Information Theory

Shannon’s mathematical framework for quantifying information, the limits of data compression, and the maximum rate of reliable communication over noisy channels. Published in 1948, it underpins compression (ZIP, MP3, H.264), error correction (WiFi, 5G, QR codes), cryptography, and even machine learning (cross-entropy loss).

Why It Matters

Information theory answers fundamental questions: How much can you compress a file? How fast can you send data over a noisy channel? When does a code provide enough error correction? These limits are absolute — no algorithm can beat them. Understanding entropy and channel capacity gives you the theoretical floor and ceiling for any data system.

Information and Surprise

The information content of an event is inversely related to its probability. Rare events carry more information:

I(x) = -log₂(P(x))   bits

P(x) = 1/2  →  I(x) = 1 bit    (coin flip)
P(x) = 1/8  →  I(x) = 3 bits   (picking one of 8 equally likely items)
P(x) = 1    →  I(x) = 0 bits   (certain event — no surprise)

Entropy

Entropy H(X) is the average information per symbol in a source — the expected surprise:

H(X) = -Σ P(x) · log₂(P(x))    bits per symbol
import numpy as np
 
def entropy(probs):
    """Shannon entropy in bits."""
    probs = np.array([p for p in probs if p > 0])
    return -np.sum(probs * np.log2(probs))
 
# Fair coin: H = 1 bit (maximum uncertainty for 2 outcomes)
print(entropy([0.5, 0.5]))      # 1.0
 
# Biased coin (90/10): H = 0.47 bits (more predictable)
print(entropy([0.9, 0.1]))      # 0.469
 
# Uniform over 256 symbols: H = 8 bits (like a random byte)
print(entropy([1/256] * 256))   # 8.0

Maximum entropy: uniform distribution (all outcomes equally likely). Minimum entropy: one certain outcome (zero bits). This is why random data is incompressible — it’s already at maximum entropy.

Encoding and Compression

Shannon’s source coding theorem: a source with entropy H bits/symbol cannot be compressed below H bits/symbol on average. Entropy is the compression limit.

Huffman Coding Example

Assign shorter codes to more probable symbols:

from collections import Counter
import heapq
 
def huffman(text):
    """Build Huffman codes for a string."""
    freq = Counter(text)
    heap = [[count, [char, ""]] for char, count in freq.items()]
    heapq.heapify(heap)
 
    while len(heap) > 1:
        lo = heapq.heappop(heap)
        hi = heapq.heappop(heap)
        for pair in lo[1:]: pair[1] = '0' + pair[1]
        for pair in hi[1:]: pair[1] = '1' + pair[1]
        heapq.heappush(heap, [lo[0] + hi[0]] + lo[1:] + hi[1:])
 
    return {char: code for char, code in heap[0][1:]}
 
text = "aaabbc"
codes = huffman(text)
print(codes)  # e.g., {'a': '0', 'b': '10', 'c': '11'}
 
# Compression ratio
original_bits = len(text) * 8  # ASCII
compressed_bits = sum(len(codes[c]) for c in text)
print(f"Original: {original_bits} bits, Compressed: {compressed_bits} bits")
print(f"Entropy: {entropy([3/6, 2/6, 1/6]):.2f} bits/symbol")

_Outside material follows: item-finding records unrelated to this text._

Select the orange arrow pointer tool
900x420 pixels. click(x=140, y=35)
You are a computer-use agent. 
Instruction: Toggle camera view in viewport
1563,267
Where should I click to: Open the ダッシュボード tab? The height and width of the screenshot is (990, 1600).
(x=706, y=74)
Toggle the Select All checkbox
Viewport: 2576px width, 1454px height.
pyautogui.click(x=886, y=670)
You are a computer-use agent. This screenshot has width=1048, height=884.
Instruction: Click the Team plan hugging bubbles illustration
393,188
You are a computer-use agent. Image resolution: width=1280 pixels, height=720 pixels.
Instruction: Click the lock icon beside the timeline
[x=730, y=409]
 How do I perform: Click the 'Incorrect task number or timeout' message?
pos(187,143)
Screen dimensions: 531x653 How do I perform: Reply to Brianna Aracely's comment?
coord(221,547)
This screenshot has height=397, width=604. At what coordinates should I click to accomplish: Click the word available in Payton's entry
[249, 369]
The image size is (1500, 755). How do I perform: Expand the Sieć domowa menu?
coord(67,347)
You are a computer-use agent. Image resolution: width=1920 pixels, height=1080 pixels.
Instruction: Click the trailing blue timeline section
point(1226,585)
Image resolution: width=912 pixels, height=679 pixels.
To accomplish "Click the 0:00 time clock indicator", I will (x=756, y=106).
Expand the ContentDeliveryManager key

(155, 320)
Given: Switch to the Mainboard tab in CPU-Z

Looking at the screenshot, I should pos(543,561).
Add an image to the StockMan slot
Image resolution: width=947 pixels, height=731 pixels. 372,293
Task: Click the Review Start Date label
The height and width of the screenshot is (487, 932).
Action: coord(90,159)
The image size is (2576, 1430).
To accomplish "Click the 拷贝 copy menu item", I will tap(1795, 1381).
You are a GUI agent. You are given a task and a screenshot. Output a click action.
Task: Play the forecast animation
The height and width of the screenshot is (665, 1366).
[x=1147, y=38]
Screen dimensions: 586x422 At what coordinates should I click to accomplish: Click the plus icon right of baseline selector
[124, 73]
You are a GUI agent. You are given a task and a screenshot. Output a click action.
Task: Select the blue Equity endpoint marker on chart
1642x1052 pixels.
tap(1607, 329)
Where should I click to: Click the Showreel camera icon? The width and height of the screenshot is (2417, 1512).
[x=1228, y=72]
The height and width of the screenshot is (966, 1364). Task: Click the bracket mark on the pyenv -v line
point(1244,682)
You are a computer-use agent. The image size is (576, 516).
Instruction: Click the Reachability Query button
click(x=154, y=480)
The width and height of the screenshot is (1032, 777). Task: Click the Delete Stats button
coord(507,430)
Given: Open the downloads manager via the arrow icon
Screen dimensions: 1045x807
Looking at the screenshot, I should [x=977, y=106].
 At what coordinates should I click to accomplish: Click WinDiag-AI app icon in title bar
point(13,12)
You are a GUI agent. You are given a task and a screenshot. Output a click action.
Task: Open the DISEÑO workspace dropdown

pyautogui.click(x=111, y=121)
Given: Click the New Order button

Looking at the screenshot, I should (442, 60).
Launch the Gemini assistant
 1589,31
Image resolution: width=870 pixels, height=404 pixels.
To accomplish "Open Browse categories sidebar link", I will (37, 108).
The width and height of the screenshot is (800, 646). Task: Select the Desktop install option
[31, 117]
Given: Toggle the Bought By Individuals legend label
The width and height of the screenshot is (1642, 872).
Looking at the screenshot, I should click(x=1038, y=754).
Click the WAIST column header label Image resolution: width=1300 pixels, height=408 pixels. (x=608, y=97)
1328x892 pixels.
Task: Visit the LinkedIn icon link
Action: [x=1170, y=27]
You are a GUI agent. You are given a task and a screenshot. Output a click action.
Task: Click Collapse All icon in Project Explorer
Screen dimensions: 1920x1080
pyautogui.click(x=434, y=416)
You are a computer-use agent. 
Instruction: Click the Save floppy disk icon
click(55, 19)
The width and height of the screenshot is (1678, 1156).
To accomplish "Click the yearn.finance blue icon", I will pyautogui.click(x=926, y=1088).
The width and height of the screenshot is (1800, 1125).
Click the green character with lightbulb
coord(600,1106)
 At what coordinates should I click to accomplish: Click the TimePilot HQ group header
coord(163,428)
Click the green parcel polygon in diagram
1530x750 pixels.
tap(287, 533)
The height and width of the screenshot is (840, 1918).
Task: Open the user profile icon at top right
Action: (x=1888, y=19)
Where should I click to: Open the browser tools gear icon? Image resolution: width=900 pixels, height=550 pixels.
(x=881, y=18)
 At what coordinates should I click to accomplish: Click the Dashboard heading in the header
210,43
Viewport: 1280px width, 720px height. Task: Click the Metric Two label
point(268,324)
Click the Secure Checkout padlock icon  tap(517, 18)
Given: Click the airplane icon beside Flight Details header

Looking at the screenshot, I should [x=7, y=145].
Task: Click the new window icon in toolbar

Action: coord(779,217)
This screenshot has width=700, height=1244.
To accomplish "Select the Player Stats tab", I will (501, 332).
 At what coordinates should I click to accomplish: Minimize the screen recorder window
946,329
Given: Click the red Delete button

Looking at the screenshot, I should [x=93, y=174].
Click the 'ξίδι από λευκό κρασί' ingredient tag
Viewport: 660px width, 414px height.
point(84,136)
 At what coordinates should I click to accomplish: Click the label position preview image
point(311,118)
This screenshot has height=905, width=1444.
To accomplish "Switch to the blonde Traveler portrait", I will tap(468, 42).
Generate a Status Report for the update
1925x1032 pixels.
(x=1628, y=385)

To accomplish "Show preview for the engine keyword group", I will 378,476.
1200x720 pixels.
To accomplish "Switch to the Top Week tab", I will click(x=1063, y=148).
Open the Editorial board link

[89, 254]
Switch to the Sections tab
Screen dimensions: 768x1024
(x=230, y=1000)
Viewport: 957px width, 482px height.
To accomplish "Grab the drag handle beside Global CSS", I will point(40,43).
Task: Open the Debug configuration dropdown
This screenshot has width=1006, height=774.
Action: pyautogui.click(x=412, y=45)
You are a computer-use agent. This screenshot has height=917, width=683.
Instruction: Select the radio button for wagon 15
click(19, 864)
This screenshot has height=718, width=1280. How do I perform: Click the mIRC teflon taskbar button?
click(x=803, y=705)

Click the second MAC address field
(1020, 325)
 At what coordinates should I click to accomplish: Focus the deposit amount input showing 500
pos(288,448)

English text has ~1.0-1.5 bits/symbol entropy (vs 8 bits for ASCII). That’s why text compresses so well — it’s highly redundant.

Channel Capacity

Shannon-Hartley theorem: the maximum rate of error-free communication over a noisy channel:

C = B · log₂(1 + S/N)    bits per second

B = channel bandwidth (Hz)
S/N = signal-to-noise ratio (linear, not dB)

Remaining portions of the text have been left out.